Records to process →
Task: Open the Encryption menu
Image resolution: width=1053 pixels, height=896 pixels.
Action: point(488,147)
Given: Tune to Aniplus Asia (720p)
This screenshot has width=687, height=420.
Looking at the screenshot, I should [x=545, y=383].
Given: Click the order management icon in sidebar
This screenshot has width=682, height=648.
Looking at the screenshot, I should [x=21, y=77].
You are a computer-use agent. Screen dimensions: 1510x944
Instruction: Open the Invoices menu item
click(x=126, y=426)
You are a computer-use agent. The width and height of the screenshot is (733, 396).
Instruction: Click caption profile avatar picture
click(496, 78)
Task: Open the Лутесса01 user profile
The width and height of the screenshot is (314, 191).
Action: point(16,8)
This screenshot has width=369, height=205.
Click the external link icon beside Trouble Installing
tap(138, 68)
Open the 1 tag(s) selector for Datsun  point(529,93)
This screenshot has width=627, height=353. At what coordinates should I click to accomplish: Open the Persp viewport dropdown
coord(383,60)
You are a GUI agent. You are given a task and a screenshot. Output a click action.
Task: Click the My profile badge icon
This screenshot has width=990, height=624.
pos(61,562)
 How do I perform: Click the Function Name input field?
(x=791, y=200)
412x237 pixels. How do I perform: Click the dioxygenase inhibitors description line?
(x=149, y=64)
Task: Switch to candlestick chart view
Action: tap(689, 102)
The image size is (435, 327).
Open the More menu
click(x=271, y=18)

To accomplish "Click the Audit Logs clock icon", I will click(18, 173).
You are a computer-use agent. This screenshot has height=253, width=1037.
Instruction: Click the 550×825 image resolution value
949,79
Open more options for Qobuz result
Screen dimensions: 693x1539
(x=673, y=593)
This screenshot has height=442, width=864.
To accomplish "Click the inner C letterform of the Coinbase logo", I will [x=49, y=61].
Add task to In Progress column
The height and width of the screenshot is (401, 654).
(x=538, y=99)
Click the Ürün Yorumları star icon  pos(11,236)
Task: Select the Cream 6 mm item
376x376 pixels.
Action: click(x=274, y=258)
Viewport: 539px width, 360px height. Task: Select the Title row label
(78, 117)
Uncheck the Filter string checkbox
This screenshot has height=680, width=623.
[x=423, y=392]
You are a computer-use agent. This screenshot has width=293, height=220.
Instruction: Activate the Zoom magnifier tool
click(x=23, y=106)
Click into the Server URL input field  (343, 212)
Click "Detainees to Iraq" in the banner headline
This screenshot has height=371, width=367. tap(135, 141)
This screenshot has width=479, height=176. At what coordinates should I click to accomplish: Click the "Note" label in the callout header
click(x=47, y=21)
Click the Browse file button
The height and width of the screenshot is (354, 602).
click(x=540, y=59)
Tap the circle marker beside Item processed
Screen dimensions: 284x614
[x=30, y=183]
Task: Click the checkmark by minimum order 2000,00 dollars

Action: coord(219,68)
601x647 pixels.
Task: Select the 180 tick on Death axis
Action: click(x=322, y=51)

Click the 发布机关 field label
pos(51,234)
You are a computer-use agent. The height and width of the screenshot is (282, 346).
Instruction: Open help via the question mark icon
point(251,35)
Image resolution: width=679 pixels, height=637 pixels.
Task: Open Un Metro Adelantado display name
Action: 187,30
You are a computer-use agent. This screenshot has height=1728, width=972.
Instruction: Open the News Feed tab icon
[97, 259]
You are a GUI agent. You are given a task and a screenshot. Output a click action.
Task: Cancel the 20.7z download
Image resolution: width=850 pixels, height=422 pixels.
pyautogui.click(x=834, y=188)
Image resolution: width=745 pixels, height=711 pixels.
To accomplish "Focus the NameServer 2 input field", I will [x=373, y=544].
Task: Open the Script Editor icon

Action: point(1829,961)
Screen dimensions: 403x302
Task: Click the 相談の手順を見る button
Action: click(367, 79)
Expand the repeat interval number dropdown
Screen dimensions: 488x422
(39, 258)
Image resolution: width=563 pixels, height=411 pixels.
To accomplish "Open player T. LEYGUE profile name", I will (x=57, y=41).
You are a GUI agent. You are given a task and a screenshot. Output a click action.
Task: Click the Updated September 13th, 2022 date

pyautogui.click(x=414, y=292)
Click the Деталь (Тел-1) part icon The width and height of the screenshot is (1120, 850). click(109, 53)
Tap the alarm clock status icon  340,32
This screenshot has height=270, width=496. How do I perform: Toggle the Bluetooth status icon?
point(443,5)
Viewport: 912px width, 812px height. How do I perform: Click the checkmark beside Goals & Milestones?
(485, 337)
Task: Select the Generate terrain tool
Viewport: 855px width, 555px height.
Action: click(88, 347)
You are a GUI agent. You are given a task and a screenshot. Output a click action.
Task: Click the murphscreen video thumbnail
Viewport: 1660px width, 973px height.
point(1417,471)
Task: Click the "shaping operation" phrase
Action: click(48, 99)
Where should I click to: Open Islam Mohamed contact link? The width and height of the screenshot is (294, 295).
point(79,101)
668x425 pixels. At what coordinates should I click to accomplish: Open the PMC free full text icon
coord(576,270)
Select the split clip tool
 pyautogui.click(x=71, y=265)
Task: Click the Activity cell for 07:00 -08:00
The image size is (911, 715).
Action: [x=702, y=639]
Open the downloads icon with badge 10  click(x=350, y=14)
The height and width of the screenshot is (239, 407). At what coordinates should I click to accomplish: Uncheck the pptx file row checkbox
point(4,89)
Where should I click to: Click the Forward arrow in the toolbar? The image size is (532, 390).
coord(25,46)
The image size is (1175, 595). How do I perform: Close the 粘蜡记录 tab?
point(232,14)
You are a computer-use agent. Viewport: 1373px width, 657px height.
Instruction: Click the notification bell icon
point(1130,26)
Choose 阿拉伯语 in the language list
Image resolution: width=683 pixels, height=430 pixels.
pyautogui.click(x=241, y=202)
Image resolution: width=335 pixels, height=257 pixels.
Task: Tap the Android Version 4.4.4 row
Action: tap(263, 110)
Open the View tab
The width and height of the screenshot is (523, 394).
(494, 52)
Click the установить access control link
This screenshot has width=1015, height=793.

Work request → Transcribe all entries exactly as they are given.

Solution below →
Task: Open the Encryption menu
Image resolution: width=1053 pixels, height=896 pixels.
Action: point(488,147)
Given: Tune to Aniplus Asia (720p)
This screenshot has width=687, height=420.
Looking at the screenshot, I should [x=545, y=383].
Given: Click the order management icon in sidebar
This screenshot has width=682, height=648.
Looking at the screenshot, I should [x=21, y=77].
You are a computer-use agent. Screen dimensions: 1510x944
Instruction: Open the Invoices menu item
click(x=126, y=426)
You are a computer-use agent. The width and height of the screenshot is (733, 396).
Instruction: Click caption profile avatar picture
click(496, 78)
Task: Open the Лутесса01 user profile
The width and height of the screenshot is (314, 191).
Action: point(16,8)
This screenshot has width=369, height=205.
Click the external link icon beside Trouble Installing
tap(138, 68)
Open the 1 tag(s) selector for Datsun  point(529,93)
This screenshot has width=627, height=353. At what coordinates should I click to accomplish: Open the Persp viewport dropdown
coord(383,60)
You are a GUI agent. You are given a task and a screenshot. Output a click action.
Task: Click the My profile badge icon
This screenshot has width=990, height=624.
pos(61,562)
 How do I perform: Click the Function Name input field?
(x=791, y=200)
412x237 pixels. How do I perform: Click the dioxygenase inhibitors description line?
(x=149, y=64)
Task: Switch to candlestick chart view
Action: tap(689, 102)
The image size is (435, 327).
Open the More menu
click(x=271, y=18)

To accomplish "Click the Audit Logs clock icon", I will click(18, 173).
You are a computer-use agent. This screenshot has height=253, width=1037.
Instruction: Click the 550×825 image resolution value
949,79
Open more options for Qobuz result
Screen dimensions: 693x1539
(x=673, y=593)
This screenshot has height=442, width=864.
To accomplish "Click the inner C letterform of the Coinbase logo", I will [x=49, y=61].
Add task to In Progress column
The height and width of the screenshot is (401, 654).
(x=538, y=99)
Click the Ürün Yorumları star icon  pos(11,236)
Task: Select the Cream 6 mm item
376x376 pixels.
Action: click(x=274, y=258)
Viewport: 539px width, 360px height. Task: Select the Title row label
(78, 117)
Uncheck the Filter string checkbox
This screenshot has height=680, width=623.
[x=423, y=392]
You are a computer-use agent. This screenshot has width=293, height=220.
Instruction: Activate the Zoom magnifier tool
click(x=23, y=106)
Click into the Server URL input field  (343, 212)
Click "Detainees to Iraq" in the banner headline
This screenshot has height=371, width=367. tap(135, 141)
This screenshot has width=479, height=176. At what coordinates should I click to accomplish: Click the "Note" label in the callout header
click(x=47, y=21)
Click the Browse file button
The height and width of the screenshot is (354, 602).
click(x=540, y=59)
Tap the circle marker beside Item processed
Screen dimensions: 284x614
[x=30, y=183]
Task: Click the checkmark by minimum order 2000,00 dollars

Action: coord(219,68)
601x647 pixels.
Task: Select the 180 tick on Death axis
Action: click(x=322, y=51)

Click the 发布机关 field label
pos(51,234)
You are a computer-use agent. The height and width of the screenshot is (282, 346).
Instruction: Open help via the question mark icon
point(251,35)
Image resolution: width=679 pixels, height=637 pixels.
Task: Open Un Metro Adelantado display name
Action: 187,30
You are a computer-use agent. This screenshot has height=1728, width=972.
Instruction: Open the News Feed tab icon
[97, 259]
You are a GUI agent. You are given a task and a screenshot. Output a click action.
Task: Cancel the 20.7z download
Image resolution: width=850 pixels, height=422 pixels.
pyautogui.click(x=834, y=188)
Image resolution: width=745 pixels, height=711 pixels.
To accomplish "Focus the NameServer 2 input field", I will [x=373, y=544].
Task: Open the Script Editor icon

Action: point(1829,961)
Screen dimensions: 403x302
Task: Click the 相談の手順を見る button
Action: click(367, 79)
Expand the repeat interval number dropdown
Screen dimensions: 488x422
(39, 258)
Image resolution: width=563 pixels, height=411 pixels.
To accomplish "Open player T. LEYGUE profile name", I will (x=57, y=41).
You are a GUI agent. You are given a task and a screenshot. Output a click action.
Task: Click the Updated September 13th, 2022 date

pyautogui.click(x=414, y=292)
Click the Деталь (Тел-1) part icon The width and height of the screenshot is (1120, 850). click(109, 53)
Tap the alarm clock status icon  340,32
This screenshot has height=270, width=496. How do I perform: Toggle the Bluetooth status icon?
point(443,5)
Viewport: 912px width, 812px height. How do I perform: Click the checkmark beside Goals & Milestones?
(485, 337)
Task: Select the Generate terrain tool
Viewport: 855px width, 555px height.
Action: click(88, 347)
You are a GUI agent. You are given a task and a screenshot. Output a click action.
Task: Click the murphscreen video thumbnail
Viewport: 1660px width, 973px height.
point(1417,471)
Task: Click the "shaping operation" phrase
Action: click(48, 99)
Where should I click to: Open Islam Mohamed contact link? The width and height of the screenshot is (294, 295).
point(79,101)
668x425 pixels. At what coordinates should I click to accomplish: Open the PMC free full text icon
coord(576,270)
Select the split clip tool
 pyautogui.click(x=71, y=265)
Task: Click the Activity cell for 07:00 -08:00
The image size is (911, 715).
Action: [x=702, y=639]
Open the downloads icon with badge 10  click(x=350, y=14)
The height and width of the screenshot is (239, 407). At what coordinates should I click to accomplish: Uncheck the pptx file row checkbox
point(4,89)
Where should I click to: Click the Forward arrow in the toolbar? The image size is (532, 390).
coord(25,46)
The image size is (1175, 595). How do I perform: Close the 粘蜡记录 tab?
point(232,14)
You are a computer-use agent. Viewport: 1373px width, 657px height.
Instruction: Click the notification bell icon
point(1130,26)
Choose 阿拉伯语 in the language list
Image resolution: width=683 pixels, height=430 pixels.
pyautogui.click(x=241, y=202)
Image resolution: width=335 pixels, height=257 pixels.
Task: Tap the Android Version 4.4.4 row
Action: tap(263, 110)
Open the View tab
The width and height of the screenshot is (523, 394).
(494, 52)
Click the установить access control link
This screenshot has width=1015, height=793.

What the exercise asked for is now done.